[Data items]
- Opening Delimiter -
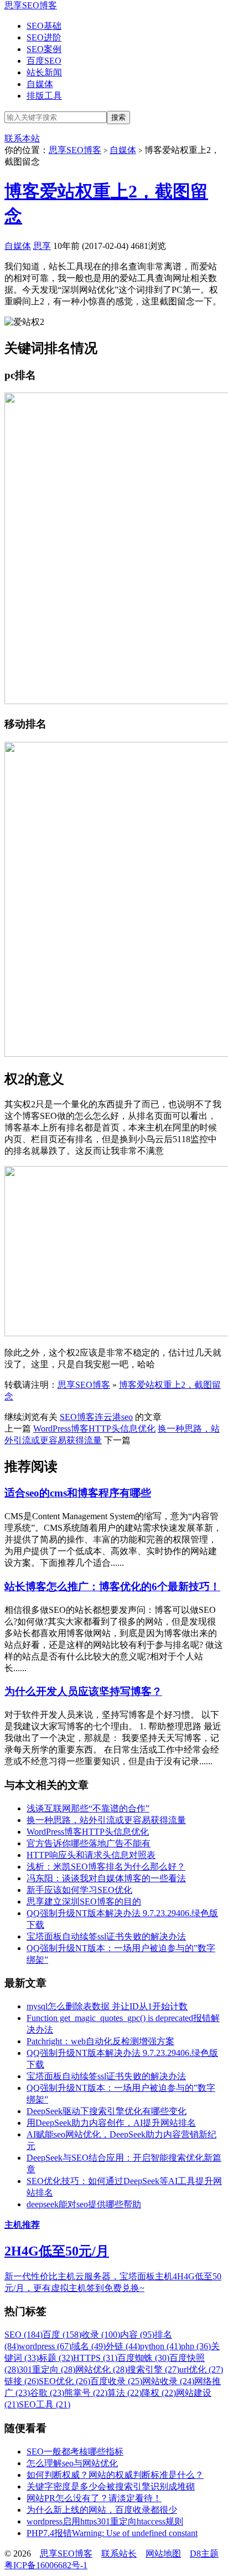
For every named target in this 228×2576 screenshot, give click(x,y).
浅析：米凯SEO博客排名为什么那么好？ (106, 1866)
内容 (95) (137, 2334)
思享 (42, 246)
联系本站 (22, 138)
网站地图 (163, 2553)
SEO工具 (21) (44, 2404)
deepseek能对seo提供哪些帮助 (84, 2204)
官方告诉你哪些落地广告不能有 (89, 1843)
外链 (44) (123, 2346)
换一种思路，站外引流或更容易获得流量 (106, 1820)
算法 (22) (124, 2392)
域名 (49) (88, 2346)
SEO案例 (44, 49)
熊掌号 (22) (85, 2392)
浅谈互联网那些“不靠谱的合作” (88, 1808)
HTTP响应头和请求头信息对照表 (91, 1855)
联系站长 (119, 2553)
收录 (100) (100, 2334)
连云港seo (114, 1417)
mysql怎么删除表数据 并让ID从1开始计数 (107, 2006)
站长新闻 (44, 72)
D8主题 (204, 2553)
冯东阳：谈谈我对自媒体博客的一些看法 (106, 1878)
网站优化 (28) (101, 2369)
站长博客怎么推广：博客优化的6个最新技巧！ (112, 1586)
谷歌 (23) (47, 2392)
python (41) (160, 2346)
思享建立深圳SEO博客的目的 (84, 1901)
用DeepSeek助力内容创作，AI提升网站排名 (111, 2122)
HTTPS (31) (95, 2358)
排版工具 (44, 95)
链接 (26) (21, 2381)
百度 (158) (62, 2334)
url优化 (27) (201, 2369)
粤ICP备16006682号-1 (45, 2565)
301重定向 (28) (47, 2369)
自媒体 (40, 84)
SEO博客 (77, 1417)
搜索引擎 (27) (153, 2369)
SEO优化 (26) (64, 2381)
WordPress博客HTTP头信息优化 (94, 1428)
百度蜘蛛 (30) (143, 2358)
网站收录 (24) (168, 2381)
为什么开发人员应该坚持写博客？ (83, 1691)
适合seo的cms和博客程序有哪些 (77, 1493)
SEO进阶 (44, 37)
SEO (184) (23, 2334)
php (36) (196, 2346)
- Closing Delimiter -
#### TASK ITEM:
Please return exactly the lines that run from the line with "D8主题 (204, 2553)" through the end of the records above, both included, and nothing more.

#### SOLUTION TO THIS PROBLEM:
D8主题 (204, 2553)
冯东阳：谈谈我对自媒体博客的一些看法 (106, 1878)
网站优化 (28) (101, 2369)
站长博客怎么推广：博客优化的6个最新技巧！ (112, 1586)
谷歌 (23) (47, 2392)
python (41) (160, 2346)
思享建立深圳SEO博客的目的 (84, 1901)
用DeepSeek助力内容创作，AI提升网站排名 (111, 2122)
HTTPS (31) (95, 2358)
排版工具 (44, 95)
链接 (26) (21, 2381)
百度 (158) (62, 2334)
url优化 (27) (201, 2369)
粤ICP备16006682号-1 (45, 2565)
301重定向 (28) (47, 2369)
自媒体 (40, 84)
SEO博客 (77, 1417)
搜索引擎 (27) (153, 2369)
SEO优化 (26) (64, 2381)
WordPress博客HTTP头信息优化 (94, 1428)
百度蜘蛛 (30) (143, 2358)
网站收录 (24) (168, 2381)
为什么开发人员应该坚持写博客？ (83, 1691)
适合seo的cms和博客程序有哪些 (77, 1493)
SEO进阶 (44, 37)
SEO (184) (23, 2334)
php (36) (196, 2346)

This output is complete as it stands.